October 10, 2014
Katy Perry will be performing at the 2015 Super Bowl halftime show. I don't love this but I also don't not love it. Katy Perry has some phenomenal songs that were written for moderately drunk people, so it kind of seems like the natural partnership. Allegedly, the NFL told her she needed to pay them to perform, which seems like the ultimate slap in the face. Kind of like "Can I borrow your dress and also can you pay me for standing in my room?"
A quick history of Super Bowl halftime shows: For the first forty years they were college marching bands (ew) doing shitty covers. Then the NFL woke the fuck up and realized they should bring in actually famous people, but they stacked the deck and had everybody and their mother perform. In 2001, Aerosmith, Nsync, Britney Spears, Nelly, and Mary J Blige were the halftime show. Too bad it was past my bedtime, or I would have been there in the front row. Then 2004 saw Janet Jackson's "nipple-gate" and the NFL freaked out and doomed us to half a decade of music only our dads like.
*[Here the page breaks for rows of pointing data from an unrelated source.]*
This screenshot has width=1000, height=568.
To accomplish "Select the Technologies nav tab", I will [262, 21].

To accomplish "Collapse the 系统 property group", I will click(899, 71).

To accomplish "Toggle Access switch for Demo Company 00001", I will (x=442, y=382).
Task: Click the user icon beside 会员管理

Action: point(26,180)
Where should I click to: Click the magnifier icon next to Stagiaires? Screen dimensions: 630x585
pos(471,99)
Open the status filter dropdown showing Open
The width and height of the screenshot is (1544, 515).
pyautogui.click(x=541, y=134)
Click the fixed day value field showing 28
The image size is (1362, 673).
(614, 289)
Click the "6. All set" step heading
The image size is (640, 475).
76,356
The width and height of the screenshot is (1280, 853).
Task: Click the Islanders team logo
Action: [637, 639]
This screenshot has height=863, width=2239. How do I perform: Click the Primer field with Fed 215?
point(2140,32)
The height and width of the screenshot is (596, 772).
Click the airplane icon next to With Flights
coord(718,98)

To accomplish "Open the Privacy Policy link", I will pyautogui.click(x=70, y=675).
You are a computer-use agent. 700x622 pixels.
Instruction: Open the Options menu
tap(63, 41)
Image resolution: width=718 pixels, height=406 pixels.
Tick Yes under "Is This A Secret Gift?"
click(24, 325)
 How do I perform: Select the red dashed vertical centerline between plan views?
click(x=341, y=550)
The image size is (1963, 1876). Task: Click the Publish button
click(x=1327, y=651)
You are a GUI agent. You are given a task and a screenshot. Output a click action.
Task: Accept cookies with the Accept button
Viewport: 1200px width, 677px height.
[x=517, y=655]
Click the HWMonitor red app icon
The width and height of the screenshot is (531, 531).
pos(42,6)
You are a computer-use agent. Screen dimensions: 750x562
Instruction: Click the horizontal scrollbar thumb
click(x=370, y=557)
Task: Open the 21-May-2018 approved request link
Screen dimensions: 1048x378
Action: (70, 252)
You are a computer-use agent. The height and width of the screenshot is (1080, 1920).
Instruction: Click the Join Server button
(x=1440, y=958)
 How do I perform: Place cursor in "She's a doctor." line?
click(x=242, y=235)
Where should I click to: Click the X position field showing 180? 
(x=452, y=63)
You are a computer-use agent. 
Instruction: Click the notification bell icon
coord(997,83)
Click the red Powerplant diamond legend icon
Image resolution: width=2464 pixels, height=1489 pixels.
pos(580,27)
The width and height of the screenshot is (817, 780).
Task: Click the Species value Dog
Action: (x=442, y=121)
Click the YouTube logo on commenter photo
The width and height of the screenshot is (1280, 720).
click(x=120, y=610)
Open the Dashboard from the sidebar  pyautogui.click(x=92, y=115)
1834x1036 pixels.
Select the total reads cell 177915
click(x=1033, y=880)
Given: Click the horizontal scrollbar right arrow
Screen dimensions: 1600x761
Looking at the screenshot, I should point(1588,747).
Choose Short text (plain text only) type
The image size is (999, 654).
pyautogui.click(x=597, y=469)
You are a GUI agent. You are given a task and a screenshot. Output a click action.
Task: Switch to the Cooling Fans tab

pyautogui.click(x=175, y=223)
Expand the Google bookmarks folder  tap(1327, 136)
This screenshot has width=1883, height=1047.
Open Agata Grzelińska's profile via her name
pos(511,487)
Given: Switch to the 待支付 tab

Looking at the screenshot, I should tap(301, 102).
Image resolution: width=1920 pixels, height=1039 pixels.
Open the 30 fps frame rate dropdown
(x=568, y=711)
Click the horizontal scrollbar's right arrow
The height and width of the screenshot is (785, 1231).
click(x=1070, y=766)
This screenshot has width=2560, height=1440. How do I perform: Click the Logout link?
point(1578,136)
The Black Eyed Peas launched their last tour, Madonna had a five second "comeback", and then Queen Bae shut the fucking thing down. Seriously, how is the Super Bowl still a thing after Beyonce's 2013 performance? She was so good the entire stadium had a power outage. Last year, Bruno Mars and Red Hot Chili Peppers did the halftime show. It would have been good except everybody still had PTSD (the good kind) from Beyonce. Now it's Katy's turn, and conservative estimate says she could be decent.
This totally explains why Katy was channelling her inner frat bro last weekend at Ole Miss. She was trying to get into character. Anticipated set list: I Kissed A Girl, Last Friday Night, ET, This Is How We Do, and Dark Horse. Real question, how fucking pissed is Taylor Swift?